In description put any descritive text like ipsec1 > put a CommitID and save. After that you need to fetch > test and apply.Do it for all the commitID here and let me know if helps.
Regards
Vinicius -
@viniciusmerlim thanks for the suggestion
i added the patches, then restarted ipsec service, with no effect - still getting the same error message
-
@markgca Can you export your status IPSec logs? Go to: pfsenseip/status.php > download.
Then extract ipseclogs from the file and reply here with the all connection attempt part. Please have in mind that you need to hide ips, shared keys and any other sensitive information.
Maybe we could fully understand what’s happening in your instance.
-
This post is deleted! -
This post is deleted! -
@viniciusmerlim - Thanks for the information.

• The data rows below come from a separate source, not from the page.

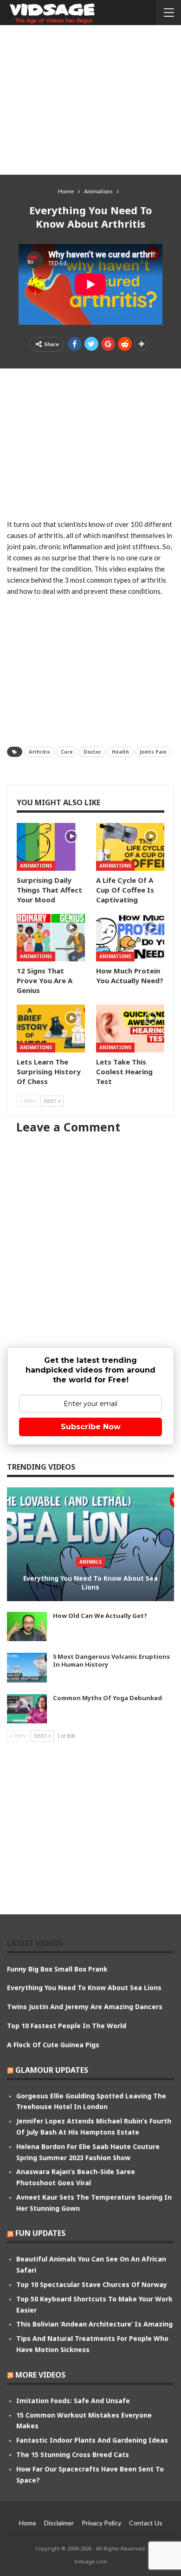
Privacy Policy (101, 2523)
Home (27, 2523)
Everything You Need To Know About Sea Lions (90, 1583)
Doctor (92, 752)
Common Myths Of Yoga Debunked (107, 1698)
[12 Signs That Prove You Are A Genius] (51, 938)
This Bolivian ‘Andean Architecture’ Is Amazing (94, 2324)
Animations (36, 865)
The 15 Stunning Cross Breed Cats (72, 2454)
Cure (67, 752)
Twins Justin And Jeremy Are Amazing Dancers (84, 2006)
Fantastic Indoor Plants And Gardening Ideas (92, 2440)
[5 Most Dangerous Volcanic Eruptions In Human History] (27, 1667)
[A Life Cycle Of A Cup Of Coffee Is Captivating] (130, 847)
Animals (90, 1561)
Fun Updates (40, 2233)
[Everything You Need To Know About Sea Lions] (90, 1544)
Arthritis (39, 752)
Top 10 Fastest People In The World (66, 2025)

I had tried this from jimps post in "https://forum.netgate.com/topic/161265/pfsense-2-5-problems-with-site-to-site-aws-vpn-connection/2". However, it worked on one of our pfsense. However, on one of them I started facing new issue post applying patches. That is the service ipsec entire hangs up. When try to restart the service nothing happens. Only when i restart the entire aws instance it connects back for few minutes before freezing again. no logs are being recorded when it freezes. I've also tried command line restart for service using following command with no luck.
"pfSsh.php playback restartipsec" & "pfSsh.php playback svc stop ipsec; pfSsh.php playback svc start ipsec"
Any know resolution for this issue? Please help.
-
@viniciusmerlim - I am now getting following error and am unable to restart the Ipsec service
connecting to 'unix:///var/run/charon.vici' failed: Connection refused
Can you please help. It only works for few minutes after restarting the instance and then goes back to same state. It also stops recording logs once it freezes. Please help.
-
@vishal-mhatre2310 Sorry for the late response. Do you still need help here?